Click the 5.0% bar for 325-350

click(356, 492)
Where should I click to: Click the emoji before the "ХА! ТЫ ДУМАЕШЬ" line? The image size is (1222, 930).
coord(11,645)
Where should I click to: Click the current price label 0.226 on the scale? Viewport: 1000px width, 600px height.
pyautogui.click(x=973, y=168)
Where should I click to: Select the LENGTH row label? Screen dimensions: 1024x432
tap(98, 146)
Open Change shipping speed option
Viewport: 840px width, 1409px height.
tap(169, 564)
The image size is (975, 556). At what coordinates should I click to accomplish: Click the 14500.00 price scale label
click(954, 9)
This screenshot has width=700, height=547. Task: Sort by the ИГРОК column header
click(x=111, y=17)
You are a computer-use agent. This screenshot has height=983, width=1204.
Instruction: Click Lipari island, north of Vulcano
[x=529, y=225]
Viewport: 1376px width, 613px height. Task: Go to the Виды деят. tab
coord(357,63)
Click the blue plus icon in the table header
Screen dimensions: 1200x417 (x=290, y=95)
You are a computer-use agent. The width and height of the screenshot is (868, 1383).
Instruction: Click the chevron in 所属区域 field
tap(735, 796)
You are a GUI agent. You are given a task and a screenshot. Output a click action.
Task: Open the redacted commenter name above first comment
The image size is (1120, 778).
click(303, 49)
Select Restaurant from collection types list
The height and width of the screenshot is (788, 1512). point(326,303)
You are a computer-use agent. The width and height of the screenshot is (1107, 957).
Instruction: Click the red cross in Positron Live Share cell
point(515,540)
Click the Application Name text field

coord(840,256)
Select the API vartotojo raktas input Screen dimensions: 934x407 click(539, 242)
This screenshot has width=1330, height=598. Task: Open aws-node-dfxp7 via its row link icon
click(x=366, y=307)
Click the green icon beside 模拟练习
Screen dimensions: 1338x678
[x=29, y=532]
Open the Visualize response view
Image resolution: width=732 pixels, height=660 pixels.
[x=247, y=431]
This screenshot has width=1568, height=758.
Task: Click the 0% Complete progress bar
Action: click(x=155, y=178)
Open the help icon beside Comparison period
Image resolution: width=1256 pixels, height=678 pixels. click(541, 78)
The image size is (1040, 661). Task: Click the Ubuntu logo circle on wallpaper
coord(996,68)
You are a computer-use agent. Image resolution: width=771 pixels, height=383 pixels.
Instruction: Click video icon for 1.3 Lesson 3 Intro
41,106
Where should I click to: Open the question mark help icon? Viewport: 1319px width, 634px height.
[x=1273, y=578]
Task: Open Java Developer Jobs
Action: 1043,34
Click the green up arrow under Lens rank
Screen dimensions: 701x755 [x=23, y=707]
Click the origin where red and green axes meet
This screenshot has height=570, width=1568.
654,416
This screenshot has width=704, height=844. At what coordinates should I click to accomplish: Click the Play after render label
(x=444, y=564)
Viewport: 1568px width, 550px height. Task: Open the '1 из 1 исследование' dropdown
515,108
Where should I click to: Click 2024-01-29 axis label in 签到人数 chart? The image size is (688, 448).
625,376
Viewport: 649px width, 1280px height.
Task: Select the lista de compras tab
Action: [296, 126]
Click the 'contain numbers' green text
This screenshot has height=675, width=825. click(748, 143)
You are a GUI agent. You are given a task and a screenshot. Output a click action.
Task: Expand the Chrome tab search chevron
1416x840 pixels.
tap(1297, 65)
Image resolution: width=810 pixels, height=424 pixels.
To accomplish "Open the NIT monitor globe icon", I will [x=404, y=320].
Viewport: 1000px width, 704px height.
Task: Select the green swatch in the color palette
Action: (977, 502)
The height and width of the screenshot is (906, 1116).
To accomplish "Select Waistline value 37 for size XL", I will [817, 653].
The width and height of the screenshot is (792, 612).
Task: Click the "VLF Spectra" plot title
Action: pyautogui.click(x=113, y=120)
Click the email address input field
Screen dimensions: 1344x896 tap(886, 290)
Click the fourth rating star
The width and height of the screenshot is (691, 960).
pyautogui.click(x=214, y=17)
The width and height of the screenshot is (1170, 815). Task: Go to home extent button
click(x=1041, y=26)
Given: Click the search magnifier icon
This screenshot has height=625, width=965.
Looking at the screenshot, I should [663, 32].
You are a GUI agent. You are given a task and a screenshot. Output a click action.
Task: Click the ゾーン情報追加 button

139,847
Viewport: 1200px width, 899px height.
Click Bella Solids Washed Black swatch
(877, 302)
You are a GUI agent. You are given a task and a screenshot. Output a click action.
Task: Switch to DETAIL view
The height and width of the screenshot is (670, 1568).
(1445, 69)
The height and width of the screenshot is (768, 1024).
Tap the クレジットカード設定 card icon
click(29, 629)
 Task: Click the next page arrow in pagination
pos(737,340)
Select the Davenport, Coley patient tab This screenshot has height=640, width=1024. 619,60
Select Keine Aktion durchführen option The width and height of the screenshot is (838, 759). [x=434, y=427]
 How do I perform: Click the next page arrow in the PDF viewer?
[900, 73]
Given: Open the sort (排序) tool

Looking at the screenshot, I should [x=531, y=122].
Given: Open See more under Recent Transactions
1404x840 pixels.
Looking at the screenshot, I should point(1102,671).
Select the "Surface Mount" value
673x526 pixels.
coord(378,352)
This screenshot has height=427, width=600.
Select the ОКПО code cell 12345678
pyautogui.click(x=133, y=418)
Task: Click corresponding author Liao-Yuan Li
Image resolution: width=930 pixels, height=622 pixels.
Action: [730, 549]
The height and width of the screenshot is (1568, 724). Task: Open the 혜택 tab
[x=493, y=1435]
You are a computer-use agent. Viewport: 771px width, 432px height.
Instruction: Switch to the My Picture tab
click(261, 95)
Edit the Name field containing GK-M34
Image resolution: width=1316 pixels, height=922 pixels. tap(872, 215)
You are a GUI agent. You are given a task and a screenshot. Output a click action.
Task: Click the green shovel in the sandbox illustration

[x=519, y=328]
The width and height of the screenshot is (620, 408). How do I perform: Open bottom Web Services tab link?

------------------------------------------------------------

→ TO DO:
All lines in the listing above from the line containing "This screenshot has width=704, height=844." to the line containing "Given: Click the search magnifier icon", inclusive, should be retyped exactly; no other lines should appear.

→ RESPONSE TO THIS TASK:
This screenshot has width=704, height=844. At what coordinates should I click to accomplish: Click the Play after render label
(x=444, y=564)
Viewport: 1568px width, 550px height. Task: Open the '1 из 1 исследование' dropdown
515,108
Where should I click to: Click 2024-01-29 axis label in 签到人数 chart? The image size is (688, 448).
625,376
Viewport: 649px width, 1280px height.
Task: Select the lista de compras tab
Action: [296, 126]
Click the 'contain numbers' green text
This screenshot has height=675, width=825. click(748, 143)
You are a GUI agent. You are given a task and a screenshot. Output a click action.
Task: Expand the Chrome tab search chevron
1416x840 pixels.
tap(1297, 65)
Image resolution: width=810 pixels, height=424 pixels.
To accomplish "Open the NIT monitor globe icon", I will [x=404, y=320].
Viewport: 1000px width, 704px height.
Task: Select the green swatch in the color palette
Action: (977, 502)
The height and width of the screenshot is (906, 1116).
To accomplish "Select Waistline value 37 for size XL", I will [817, 653].
The width and height of the screenshot is (792, 612).
Task: Click the "VLF Spectra" plot title
Action: pyautogui.click(x=113, y=120)
Click the email address input field
Screen dimensions: 1344x896 tap(886, 290)
Click the fourth rating star
The width and height of the screenshot is (691, 960).
pyautogui.click(x=214, y=17)
The width and height of the screenshot is (1170, 815). Task: Go to home extent button
click(x=1041, y=26)
Given: Click the search magnifier icon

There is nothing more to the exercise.